(Beginning of TASK INPUT)

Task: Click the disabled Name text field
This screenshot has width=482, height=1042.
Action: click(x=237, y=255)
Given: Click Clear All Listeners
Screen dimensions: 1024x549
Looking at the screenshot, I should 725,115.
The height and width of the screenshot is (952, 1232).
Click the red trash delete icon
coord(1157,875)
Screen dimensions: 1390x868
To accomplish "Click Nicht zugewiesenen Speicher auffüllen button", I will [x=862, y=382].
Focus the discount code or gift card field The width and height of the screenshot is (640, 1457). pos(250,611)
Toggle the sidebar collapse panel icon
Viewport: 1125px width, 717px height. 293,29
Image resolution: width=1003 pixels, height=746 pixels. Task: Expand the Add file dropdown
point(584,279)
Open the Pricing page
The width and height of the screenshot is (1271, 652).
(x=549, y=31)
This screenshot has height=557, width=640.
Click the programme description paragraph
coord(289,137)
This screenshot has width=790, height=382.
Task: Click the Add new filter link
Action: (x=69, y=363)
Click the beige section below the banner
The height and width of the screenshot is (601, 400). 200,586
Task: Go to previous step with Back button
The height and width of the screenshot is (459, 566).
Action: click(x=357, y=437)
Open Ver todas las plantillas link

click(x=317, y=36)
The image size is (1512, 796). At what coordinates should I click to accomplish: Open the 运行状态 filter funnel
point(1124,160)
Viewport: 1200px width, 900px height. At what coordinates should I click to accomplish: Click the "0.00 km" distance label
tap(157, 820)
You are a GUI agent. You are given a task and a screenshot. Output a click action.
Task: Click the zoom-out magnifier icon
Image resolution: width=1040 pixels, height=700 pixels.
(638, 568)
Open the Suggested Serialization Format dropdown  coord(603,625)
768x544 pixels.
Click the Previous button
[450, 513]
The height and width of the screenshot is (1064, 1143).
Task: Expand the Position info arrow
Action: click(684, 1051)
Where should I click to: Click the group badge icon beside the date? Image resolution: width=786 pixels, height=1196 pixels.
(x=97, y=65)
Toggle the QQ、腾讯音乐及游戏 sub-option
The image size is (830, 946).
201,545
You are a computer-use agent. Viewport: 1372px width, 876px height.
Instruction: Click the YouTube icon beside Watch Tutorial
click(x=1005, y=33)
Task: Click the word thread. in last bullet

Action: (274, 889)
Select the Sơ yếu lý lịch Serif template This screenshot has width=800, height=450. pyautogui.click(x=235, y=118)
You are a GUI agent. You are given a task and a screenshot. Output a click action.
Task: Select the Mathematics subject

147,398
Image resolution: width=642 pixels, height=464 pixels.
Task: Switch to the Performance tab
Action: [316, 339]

(End of TASK INPUT)

Above are the records. Print exactly, and only, the lines from the line with "Task: Click the zoom-out magnifier icon" to the line with "You are a computer-use", both inclusive.

Task: Click the zoom-out magnifier icon
Image resolution: width=1040 pixels, height=700 pixels.
(638, 568)
Open the Suggested Serialization Format dropdown  coord(603,625)
768x544 pixels.
Click the Previous button
[450, 513]
The height and width of the screenshot is (1064, 1143).
Task: Expand the Position info arrow
Action: click(684, 1051)
Where should I click to: Click the group badge icon beside the date? Image resolution: width=786 pixels, height=1196 pixels.
(x=97, y=65)
Toggle the QQ、腾讯音乐及游戏 sub-option
The image size is (830, 946).
201,545
You are a computer-use agent. Viewport: 1372px width, 876px height.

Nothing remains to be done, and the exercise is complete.